** Opening EXERCISE DATA block **

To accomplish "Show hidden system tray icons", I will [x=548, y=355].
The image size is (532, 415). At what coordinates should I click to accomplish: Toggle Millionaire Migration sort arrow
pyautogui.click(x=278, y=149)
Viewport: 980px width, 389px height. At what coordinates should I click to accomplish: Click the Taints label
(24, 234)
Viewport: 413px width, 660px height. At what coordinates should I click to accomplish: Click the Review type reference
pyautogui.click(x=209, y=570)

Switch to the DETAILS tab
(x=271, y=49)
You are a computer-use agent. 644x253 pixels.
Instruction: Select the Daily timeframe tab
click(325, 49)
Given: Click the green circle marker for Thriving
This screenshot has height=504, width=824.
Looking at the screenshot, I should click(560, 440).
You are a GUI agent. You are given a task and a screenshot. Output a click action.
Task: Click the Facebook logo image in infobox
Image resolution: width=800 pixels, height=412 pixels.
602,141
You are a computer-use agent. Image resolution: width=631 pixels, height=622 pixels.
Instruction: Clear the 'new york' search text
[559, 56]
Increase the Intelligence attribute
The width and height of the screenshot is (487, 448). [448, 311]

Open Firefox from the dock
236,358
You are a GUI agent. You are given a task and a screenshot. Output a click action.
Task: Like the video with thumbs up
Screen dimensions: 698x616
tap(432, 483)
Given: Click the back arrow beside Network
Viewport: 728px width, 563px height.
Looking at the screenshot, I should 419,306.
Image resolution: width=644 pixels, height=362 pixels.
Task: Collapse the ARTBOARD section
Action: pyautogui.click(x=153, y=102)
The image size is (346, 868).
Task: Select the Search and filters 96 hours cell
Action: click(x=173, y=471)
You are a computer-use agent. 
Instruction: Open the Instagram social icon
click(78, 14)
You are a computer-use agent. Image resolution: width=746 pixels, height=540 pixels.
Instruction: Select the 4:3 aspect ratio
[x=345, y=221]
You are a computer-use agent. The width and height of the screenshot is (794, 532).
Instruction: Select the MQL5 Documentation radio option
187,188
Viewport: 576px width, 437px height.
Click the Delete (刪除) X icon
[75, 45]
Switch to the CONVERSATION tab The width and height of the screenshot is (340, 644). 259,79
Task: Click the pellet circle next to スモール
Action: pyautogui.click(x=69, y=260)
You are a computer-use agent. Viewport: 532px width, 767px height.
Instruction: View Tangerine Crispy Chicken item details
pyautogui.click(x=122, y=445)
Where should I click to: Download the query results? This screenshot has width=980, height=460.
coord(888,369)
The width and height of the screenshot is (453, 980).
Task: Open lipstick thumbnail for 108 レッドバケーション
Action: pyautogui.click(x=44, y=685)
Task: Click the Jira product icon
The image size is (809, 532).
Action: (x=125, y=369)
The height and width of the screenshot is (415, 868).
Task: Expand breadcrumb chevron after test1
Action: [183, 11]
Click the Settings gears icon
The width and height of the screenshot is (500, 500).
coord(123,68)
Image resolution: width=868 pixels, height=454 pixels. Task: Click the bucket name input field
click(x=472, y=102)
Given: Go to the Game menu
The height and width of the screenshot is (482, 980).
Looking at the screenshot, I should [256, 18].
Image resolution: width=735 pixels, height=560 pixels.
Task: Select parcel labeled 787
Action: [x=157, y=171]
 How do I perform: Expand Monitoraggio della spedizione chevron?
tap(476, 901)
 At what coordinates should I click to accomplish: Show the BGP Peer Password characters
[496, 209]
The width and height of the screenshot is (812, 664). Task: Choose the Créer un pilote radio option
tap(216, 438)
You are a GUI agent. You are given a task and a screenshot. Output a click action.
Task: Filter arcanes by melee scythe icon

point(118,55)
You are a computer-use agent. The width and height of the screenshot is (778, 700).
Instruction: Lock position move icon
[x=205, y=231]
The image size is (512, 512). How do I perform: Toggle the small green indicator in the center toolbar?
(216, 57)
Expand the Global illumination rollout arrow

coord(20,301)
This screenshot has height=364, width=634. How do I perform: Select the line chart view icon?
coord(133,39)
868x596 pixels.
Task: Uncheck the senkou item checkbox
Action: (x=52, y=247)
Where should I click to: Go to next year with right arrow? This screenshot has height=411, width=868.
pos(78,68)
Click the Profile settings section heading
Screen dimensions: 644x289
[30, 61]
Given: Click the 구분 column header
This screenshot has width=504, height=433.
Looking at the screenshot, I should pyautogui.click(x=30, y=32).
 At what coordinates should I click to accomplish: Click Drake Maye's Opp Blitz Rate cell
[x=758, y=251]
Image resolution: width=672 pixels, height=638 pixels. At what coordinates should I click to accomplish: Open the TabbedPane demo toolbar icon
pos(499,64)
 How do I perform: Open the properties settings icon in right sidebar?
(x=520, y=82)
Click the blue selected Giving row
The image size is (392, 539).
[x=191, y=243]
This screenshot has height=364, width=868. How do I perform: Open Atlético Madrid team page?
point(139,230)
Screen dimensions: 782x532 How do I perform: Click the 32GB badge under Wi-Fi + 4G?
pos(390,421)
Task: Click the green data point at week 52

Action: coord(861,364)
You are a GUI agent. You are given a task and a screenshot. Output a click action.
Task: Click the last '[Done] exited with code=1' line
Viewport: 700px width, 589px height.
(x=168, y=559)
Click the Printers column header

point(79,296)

** Closing EXERCISE DATA block **

## REQUIRED WORK
Reproduce the listing above verbatim, from first line to last.

## THE ANSWER
To accomplish "Show hidden system tray icons", I will [x=548, y=355].
The image size is (532, 415). At what coordinates should I click to accomplish: Toggle Millionaire Migration sort arrow
pyautogui.click(x=278, y=149)
Viewport: 980px width, 389px height. At what coordinates should I click to accomplish: Click the Taints label
(24, 234)
Viewport: 413px width, 660px height. At what coordinates should I click to accomplish: Click the Review type reference
pyautogui.click(x=209, y=570)

Switch to the DETAILS tab
(x=271, y=49)
You are a computer-use agent. 644x253 pixels.
Instruction: Select the Daily timeframe tab
click(325, 49)
Given: Click the green circle marker for Thriving
This screenshot has height=504, width=824.
Looking at the screenshot, I should click(560, 440).
You are a GUI agent. You are given a task and a screenshot. Output a click action.
Task: Click the Facebook logo image in infobox
Image resolution: width=800 pixels, height=412 pixels.
602,141
You are a computer-use agent. Image resolution: width=631 pixels, height=622 pixels.
Instruction: Clear the 'new york' search text
[559, 56]
Increase the Intelligence attribute
The width and height of the screenshot is (487, 448). [448, 311]

Open Firefox from the dock
236,358
You are a GUI agent. You are given a task and a screenshot. Output a click action.
Task: Like the video with thumbs up
Screen dimensions: 698x616
tap(432, 483)
Given: Click the back arrow beside Network
Viewport: 728px width, 563px height.
Looking at the screenshot, I should 419,306.
Image resolution: width=644 pixels, height=362 pixels.
Task: Collapse the ARTBOARD section
Action: pyautogui.click(x=153, y=102)
The image size is (346, 868).
Task: Select the Search and filters 96 hours cell
Action: click(x=173, y=471)
You are a computer-use agent. 
Instruction: Open the Instagram social icon
click(78, 14)
You are a computer-use agent. Image resolution: width=746 pixels, height=540 pixels.
Instruction: Select the 4:3 aspect ratio
[x=345, y=221]
You are a computer-use agent. The width and height of the screenshot is (794, 532).
Instruction: Select the MQL5 Documentation radio option
187,188
Viewport: 576px width, 437px height.
Click the Delete (刪除) X icon
[75, 45]
Switch to the CONVERSATION tab The width and height of the screenshot is (340, 644). 259,79
Task: Click the pellet circle next to スモール
Action: pyautogui.click(x=69, y=260)
You are a computer-use agent. Viewport: 532px width, 767px height.
Instruction: View Tangerine Crispy Chicken item details
pyautogui.click(x=122, y=445)
Where should I click to: Download the query results? This screenshot has width=980, height=460.
coord(888,369)
The width and height of the screenshot is (453, 980).
Task: Open lipstick thumbnail for 108 レッドバケーション
Action: pyautogui.click(x=44, y=685)
Task: Click the Jira product icon
The image size is (809, 532).
Action: (x=125, y=369)
The height and width of the screenshot is (415, 868).
Task: Expand breadcrumb chevron after test1
Action: [183, 11]
Click the Settings gears icon
The width and height of the screenshot is (500, 500).
coord(123,68)
Image resolution: width=868 pixels, height=454 pixels. Task: Click the bucket name input field
click(x=472, y=102)
Given: Go to the Game menu
The height and width of the screenshot is (482, 980).
Looking at the screenshot, I should [256, 18].
Image resolution: width=735 pixels, height=560 pixels.
Task: Select parcel labeled 787
Action: [x=157, y=171]
 How do I perform: Expand Monitoraggio della spedizione chevron?
tap(476, 901)
 At what coordinates should I click to accomplish: Show the BGP Peer Password characters
[496, 209]
The width and height of the screenshot is (812, 664). Task: Choose the Créer un pilote radio option
tap(216, 438)
You are a GUI agent. You are given a task and a screenshot. Output a click action.
Task: Filter arcanes by melee scythe icon

point(118,55)
You are a computer-use agent. The width and height of the screenshot is (778, 700).
Instruction: Lock position move icon
[x=205, y=231]
The image size is (512, 512). How do I perform: Toggle the small green indicator in the center toolbar?
(216, 57)
Expand the Global illumination rollout arrow

coord(20,301)
This screenshot has height=364, width=634. How do I perform: Select the line chart view icon?
coord(133,39)
868x596 pixels.
Task: Uncheck the senkou item checkbox
Action: (x=52, y=247)
Where should I click to: Go to next year with right arrow? This screenshot has height=411, width=868.
pos(78,68)
Click the Profile settings section heading
Screen dimensions: 644x289
[30, 61]
Given: Click the 구분 column header
This screenshot has width=504, height=433.
Looking at the screenshot, I should pyautogui.click(x=30, y=32).
 At what coordinates should I click to accomplish: Click Drake Maye's Opp Blitz Rate cell
[x=758, y=251]
Image resolution: width=672 pixels, height=638 pixels. At what coordinates should I click to accomplish: Open the TabbedPane demo toolbar icon
pos(499,64)
 How do I perform: Open the properties settings icon in right sidebar?
(x=520, y=82)
Click the blue selected Giving row
The image size is (392, 539).
[x=191, y=243]
This screenshot has height=364, width=868. How do I perform: Open Atlético Madrid team page?
point(139,230)
Screen dimensions: 782x532 How do I perform: Click the 32GB badge under Wi-Fi + 4G?
pos(390,421)
Task: Click the green data point at week 52

Action: coord(861,364)
You are a GUI agent. You are given a task and a screenshot. Output a click action.
Task: Click the last '[Done] exited with code=1' line
Viewport: 700px width, 589px height.
(x=168, y=559)
Click the Printers column header

point(79,296)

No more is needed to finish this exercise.